Why has it been difficult to access Covid-19 tests?
Initially there had been problems with supply of reagents for PCR tests, but Bagshaw and Ashrafi say that these have now been largely resolved in the UK. The issue now is ensuring test accuracy, or more precisely their specificity and sensitivity. Sensitivity relates to the proportion of positive cases a test detects. Specificity refers to the number of false positives it returns, and is a key focus for Bagshaw.
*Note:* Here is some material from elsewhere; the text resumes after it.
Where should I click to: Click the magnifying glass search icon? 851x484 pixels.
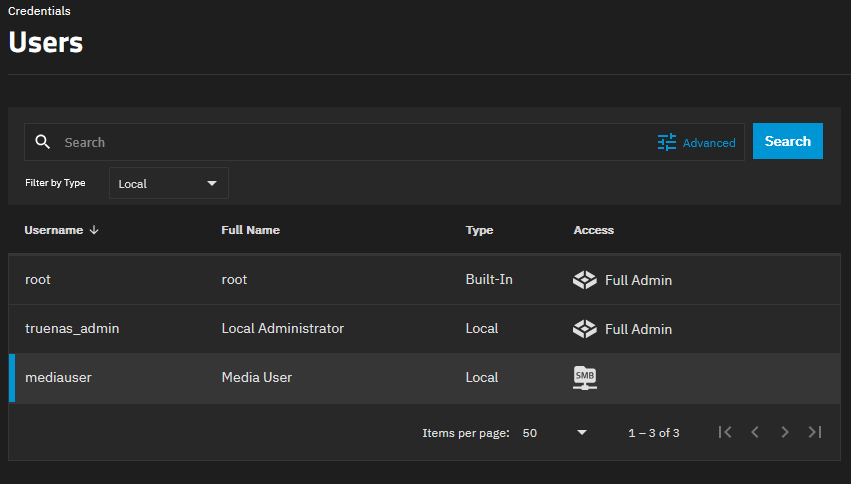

As we move to a stage where the numbers of people testing positive is falling, highly specific tests become more important. Bagshaw explains this with an example: if a test is 100% sensitive, it will never miss a true positive. But if it is 99.5% specific, it will also give one false positive in every 200 samples. In a sample of 1000 people with a 1% infection rate, he’d get 10 true positives and five false positives. ‘Two thirds are correct and one third are wrong,’ he stresses.
Antibody testing could be even more difficult, he adds. ‘If it is for some kind of immunity certification, it is vital that as few as possible false positive results are generated, as these could result in exposure of vulnerable individuals to risk of infection.’ The further the specificity is from 100% the more ‘immunity passports’ would be dangerously wrong, Bagshaw notes.
For example another type of antibody test called a lateral flow immunoassay (LFIA), which uses the same technology as a home pregnancy test, has been develop to test blood drops from a finger prick. However, recently the UK National Covid Testing Scientific Advisory Panel found that the LFIA tests ranged from 65-85% sensitive and 93-100% specific. The UK Medicines and Healthcare products Regulatory Agency has set a minimum 98% specificity threshold for LFIA. The panel therefore concluded that those currently available ‘do not perform sufficiently well for individual patient applications’.
The Roche Elecsys antibody test uses blood samples taken from patients by qualified healthcare professionals, Parker says. When analysed on a Roche testing platform the test claims 100% sensitivity after more than 14 days from PCR confirmation of SARS-CoV-2 infection and over 99.8% specificity.
What about new types of test?
Many different types of test are being developed to help resolve the Covid-19 crisis. One notable version uses the gene editing tool Cripsr, with different versions being developed by two companies, Mammoth Biosciences and Sherlock Biosciences. The tests use an enzyme – usually Cas9, Cas12 or Cas13 – that is associated with RNA strands that are designed to bind to sections of the viral RNA. It also includes RNA strands that contain ‘reporter’ sequences that act as the signal. When the viral RNA is bound, the Cas enzyme is activated to begin cutting RNA strands, which releases the reporter RNA sequences. These Crispr-based methods cause colour changes on paper strips to indicate the presence of the Sars-CoV-2 virus quickly and cheaply.
Roche’s Parker notes that Covid-19 has also pushed the rapid development of better PCR and antibody methods. ‘The speed of the Sars-Cov-2 virus pandemic has meant that tests that normally take two or three years to develop have had to be developed in months,’ he says. ‘This has never happened before in our lifetime.’